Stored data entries
■ ■ ■ ■

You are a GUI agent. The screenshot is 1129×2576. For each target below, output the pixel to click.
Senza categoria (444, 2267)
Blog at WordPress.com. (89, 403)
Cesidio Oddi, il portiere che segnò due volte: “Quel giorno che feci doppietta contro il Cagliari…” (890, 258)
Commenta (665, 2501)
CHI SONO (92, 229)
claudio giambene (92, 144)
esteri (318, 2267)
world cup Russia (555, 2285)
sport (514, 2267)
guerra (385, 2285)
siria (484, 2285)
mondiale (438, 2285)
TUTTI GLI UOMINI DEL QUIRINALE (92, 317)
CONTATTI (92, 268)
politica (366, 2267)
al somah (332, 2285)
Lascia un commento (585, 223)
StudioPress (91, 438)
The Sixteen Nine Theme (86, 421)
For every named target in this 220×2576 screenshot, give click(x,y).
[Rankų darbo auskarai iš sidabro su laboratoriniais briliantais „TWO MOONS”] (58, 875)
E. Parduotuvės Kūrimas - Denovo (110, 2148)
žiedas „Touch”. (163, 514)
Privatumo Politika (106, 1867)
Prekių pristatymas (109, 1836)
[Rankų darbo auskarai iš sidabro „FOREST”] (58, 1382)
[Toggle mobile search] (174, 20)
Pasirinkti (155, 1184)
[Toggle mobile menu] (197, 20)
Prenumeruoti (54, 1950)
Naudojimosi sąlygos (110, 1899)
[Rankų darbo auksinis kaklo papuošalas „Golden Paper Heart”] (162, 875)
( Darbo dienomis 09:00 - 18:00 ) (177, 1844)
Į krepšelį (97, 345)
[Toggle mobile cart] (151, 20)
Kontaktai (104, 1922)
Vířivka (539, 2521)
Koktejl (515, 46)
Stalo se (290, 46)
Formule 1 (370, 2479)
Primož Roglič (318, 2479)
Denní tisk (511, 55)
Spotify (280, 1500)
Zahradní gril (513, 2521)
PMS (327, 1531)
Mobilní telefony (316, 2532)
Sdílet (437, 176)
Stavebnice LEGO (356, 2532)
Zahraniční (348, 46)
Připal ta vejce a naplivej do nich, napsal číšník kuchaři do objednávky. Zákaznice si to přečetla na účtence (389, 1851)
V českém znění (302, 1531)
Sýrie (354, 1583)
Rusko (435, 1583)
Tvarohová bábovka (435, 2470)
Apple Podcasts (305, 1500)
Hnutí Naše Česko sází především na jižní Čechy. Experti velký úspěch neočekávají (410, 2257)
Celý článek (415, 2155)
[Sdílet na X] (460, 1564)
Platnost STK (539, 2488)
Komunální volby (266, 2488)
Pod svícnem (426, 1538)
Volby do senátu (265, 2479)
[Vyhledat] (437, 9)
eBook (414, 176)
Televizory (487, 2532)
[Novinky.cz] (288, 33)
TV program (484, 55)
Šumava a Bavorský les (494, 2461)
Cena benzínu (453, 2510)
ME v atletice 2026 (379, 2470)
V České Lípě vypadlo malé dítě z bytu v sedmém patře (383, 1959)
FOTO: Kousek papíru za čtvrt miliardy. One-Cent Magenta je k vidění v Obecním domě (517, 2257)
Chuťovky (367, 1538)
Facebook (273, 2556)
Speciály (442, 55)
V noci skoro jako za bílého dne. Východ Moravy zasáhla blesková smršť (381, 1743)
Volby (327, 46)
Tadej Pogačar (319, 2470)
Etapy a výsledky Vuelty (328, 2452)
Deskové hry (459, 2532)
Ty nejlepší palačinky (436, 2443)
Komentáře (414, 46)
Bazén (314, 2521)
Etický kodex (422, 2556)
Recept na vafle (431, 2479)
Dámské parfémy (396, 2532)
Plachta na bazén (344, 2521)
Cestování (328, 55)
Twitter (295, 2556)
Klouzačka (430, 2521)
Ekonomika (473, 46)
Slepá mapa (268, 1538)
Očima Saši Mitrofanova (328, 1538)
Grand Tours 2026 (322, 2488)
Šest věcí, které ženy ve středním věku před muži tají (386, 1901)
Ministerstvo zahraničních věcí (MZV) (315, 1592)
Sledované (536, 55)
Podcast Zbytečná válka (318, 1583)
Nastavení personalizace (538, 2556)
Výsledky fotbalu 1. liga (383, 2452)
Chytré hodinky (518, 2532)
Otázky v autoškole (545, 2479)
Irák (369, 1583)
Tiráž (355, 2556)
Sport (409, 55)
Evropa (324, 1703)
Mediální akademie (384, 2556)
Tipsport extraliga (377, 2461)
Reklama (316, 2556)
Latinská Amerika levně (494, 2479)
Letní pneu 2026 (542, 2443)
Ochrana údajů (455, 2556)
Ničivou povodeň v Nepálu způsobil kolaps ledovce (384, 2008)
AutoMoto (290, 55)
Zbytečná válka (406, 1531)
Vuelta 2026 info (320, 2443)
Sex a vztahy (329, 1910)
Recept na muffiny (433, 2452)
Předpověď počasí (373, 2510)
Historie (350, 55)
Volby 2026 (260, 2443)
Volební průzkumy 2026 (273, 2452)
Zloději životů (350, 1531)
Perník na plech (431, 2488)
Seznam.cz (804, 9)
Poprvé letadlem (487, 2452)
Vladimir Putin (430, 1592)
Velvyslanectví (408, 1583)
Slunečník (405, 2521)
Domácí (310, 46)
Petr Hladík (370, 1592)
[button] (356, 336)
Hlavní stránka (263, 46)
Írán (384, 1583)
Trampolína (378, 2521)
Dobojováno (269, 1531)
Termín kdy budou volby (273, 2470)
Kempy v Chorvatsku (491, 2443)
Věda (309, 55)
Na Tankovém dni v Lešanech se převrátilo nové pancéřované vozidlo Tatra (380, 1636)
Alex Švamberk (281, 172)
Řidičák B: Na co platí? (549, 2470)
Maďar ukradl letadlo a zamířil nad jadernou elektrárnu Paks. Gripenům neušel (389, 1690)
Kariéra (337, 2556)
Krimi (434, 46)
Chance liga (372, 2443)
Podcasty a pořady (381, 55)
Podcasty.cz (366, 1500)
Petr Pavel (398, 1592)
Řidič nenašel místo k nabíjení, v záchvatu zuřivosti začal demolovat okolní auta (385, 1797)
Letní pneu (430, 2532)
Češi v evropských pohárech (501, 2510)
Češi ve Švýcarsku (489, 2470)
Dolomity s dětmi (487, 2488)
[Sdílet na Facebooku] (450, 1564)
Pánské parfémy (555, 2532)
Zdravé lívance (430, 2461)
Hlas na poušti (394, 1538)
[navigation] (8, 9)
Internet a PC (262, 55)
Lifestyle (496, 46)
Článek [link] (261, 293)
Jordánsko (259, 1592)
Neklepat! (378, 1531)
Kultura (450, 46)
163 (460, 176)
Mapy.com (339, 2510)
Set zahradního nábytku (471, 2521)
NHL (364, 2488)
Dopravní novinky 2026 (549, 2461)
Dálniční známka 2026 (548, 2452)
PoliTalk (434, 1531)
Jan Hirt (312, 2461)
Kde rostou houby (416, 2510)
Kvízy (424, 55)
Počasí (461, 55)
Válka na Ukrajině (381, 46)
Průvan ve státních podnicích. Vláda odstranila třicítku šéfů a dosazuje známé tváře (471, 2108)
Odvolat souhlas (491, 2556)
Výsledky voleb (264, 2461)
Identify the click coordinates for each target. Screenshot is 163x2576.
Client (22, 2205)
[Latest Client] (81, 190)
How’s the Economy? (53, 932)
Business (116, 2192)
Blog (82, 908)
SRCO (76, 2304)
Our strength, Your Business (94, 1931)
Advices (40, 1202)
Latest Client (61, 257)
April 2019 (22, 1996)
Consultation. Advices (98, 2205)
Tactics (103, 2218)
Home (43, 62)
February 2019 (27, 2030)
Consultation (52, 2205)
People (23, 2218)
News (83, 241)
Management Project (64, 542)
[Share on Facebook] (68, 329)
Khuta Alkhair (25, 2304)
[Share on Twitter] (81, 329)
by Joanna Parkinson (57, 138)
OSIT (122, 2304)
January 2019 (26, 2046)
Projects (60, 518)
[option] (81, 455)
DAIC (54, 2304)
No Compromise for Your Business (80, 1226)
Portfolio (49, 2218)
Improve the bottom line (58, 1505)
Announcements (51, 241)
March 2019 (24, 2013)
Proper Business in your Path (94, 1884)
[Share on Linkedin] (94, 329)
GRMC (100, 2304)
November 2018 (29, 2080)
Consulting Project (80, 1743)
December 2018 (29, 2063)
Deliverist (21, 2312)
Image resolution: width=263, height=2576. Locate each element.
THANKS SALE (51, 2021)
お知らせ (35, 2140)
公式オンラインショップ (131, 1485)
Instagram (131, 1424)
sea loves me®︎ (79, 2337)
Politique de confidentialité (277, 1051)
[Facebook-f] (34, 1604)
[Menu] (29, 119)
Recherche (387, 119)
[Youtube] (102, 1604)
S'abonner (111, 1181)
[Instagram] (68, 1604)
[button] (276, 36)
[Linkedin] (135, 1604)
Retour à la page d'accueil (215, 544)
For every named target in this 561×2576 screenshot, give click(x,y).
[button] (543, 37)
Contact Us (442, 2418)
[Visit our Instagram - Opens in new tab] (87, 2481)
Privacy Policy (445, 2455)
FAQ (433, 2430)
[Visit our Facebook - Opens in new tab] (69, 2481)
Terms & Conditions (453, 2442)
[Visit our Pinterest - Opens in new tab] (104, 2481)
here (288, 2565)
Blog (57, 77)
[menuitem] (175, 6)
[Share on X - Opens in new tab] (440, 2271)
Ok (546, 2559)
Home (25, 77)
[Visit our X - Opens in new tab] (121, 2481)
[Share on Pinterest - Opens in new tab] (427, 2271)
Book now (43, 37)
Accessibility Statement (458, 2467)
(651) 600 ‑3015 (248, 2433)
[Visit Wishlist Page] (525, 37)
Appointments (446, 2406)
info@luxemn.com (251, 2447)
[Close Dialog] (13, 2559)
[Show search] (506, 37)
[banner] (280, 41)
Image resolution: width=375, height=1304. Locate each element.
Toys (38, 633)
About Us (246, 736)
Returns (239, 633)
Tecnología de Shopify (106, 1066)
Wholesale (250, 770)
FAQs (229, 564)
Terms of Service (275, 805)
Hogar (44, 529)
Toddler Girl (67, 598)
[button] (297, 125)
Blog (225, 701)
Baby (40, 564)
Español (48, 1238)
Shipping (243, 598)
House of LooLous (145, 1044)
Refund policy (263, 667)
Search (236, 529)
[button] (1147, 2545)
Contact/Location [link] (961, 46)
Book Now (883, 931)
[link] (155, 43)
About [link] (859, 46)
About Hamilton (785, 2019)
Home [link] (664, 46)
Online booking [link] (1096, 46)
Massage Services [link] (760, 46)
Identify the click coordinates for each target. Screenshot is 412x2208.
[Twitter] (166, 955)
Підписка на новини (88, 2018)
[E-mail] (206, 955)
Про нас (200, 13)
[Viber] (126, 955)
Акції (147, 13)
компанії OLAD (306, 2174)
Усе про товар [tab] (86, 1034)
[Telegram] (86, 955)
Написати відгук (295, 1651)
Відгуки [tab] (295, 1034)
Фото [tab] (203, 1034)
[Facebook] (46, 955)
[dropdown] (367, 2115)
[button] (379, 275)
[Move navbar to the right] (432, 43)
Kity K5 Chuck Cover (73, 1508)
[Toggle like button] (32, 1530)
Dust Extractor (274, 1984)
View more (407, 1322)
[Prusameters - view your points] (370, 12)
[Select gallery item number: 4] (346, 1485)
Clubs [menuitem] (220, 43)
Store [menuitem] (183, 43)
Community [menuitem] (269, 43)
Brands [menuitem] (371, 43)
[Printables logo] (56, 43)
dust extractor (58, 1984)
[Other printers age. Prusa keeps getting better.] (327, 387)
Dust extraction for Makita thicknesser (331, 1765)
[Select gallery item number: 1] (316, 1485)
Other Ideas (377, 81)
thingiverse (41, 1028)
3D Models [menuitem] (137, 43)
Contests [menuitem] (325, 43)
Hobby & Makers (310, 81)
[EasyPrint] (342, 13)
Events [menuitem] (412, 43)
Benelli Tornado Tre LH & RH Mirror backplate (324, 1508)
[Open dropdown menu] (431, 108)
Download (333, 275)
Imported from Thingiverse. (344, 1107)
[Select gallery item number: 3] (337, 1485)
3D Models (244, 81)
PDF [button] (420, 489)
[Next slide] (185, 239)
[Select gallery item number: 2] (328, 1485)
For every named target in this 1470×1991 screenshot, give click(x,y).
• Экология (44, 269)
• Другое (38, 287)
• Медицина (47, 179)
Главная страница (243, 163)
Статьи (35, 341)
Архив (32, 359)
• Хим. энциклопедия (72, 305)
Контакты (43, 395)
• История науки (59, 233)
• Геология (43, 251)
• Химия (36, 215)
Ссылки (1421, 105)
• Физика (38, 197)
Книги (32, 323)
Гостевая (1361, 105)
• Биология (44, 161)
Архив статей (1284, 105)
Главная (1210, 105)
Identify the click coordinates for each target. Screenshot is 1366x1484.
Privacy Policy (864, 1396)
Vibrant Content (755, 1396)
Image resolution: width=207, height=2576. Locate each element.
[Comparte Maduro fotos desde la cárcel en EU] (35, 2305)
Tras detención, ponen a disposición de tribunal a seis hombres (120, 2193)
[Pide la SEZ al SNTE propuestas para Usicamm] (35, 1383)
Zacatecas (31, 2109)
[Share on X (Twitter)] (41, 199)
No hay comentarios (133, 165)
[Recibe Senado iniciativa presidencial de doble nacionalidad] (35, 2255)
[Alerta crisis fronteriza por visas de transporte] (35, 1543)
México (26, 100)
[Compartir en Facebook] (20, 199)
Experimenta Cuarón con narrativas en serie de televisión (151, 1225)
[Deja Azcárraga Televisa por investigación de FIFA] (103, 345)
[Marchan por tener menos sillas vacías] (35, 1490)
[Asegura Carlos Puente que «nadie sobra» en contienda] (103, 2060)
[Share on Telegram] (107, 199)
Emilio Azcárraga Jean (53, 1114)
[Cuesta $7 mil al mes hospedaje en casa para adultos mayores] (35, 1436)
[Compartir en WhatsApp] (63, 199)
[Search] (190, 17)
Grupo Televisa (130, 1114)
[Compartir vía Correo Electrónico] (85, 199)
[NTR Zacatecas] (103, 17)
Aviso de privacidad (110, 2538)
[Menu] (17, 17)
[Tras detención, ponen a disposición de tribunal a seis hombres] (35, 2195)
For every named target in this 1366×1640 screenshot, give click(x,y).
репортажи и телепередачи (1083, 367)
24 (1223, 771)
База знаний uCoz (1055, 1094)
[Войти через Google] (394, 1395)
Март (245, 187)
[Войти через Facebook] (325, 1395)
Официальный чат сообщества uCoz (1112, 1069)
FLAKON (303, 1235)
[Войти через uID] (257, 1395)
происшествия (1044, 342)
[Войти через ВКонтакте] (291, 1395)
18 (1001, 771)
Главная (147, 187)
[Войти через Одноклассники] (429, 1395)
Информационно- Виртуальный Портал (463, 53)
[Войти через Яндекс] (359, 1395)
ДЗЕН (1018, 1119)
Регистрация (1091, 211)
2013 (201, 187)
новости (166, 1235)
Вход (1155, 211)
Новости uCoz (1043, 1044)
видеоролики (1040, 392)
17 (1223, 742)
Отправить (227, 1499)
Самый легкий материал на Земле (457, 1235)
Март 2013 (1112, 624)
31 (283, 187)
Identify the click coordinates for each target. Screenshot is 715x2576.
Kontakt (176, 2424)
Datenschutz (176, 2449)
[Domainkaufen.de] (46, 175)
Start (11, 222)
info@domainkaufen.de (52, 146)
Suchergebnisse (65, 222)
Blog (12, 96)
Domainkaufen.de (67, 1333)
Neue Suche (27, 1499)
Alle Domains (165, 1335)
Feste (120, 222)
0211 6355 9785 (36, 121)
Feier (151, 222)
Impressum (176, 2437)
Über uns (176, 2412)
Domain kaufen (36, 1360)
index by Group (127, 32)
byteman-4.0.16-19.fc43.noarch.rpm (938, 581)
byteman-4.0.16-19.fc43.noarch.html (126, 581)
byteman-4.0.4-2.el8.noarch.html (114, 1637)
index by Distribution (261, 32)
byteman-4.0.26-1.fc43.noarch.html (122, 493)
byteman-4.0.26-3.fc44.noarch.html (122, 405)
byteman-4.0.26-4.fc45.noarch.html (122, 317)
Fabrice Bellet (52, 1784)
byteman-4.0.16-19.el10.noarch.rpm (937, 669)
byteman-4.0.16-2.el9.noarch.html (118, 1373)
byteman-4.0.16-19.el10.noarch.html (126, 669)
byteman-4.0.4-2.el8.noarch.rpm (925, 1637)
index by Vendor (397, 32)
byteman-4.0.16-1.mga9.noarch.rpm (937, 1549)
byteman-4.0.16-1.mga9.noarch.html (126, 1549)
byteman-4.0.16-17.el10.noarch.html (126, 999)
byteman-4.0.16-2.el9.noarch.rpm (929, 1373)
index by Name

■ ■ ■ ■

=== Exercise prompt ===
Output each line exactly, from the first line of the data down to the line that contains "Lascia un commento (585, 223)", both included.

=== Output of the task ===
You are a GUI agent. The screenshot is 1129×2576. For each target below, output the pixel to click.
Senza categoria (444, 2267)
Blog at WordPress.com. (89, 403)
Cesidio Oddi, il portiere che segnò due volte: “Quel giorno che feci doppietta contro il Cagliari…” (890, 258)
Commenta (665, 2501)
CHI SONO (92, 229)
claudio giambene (92, 144)
esteri (318, 2267)
world cup Russia (555, 2285)
sport (514, 2267)
guerra (385, 2285)
siria (484, 2285)
mondiale (438, 2285)
TUTTI GLI UOMINI DEL QUIRINALE (92, 317)
CONTATTI (92, 268)
politica (366, 2267)
al somah (332, 2285)
Lascia un commento (585, 223)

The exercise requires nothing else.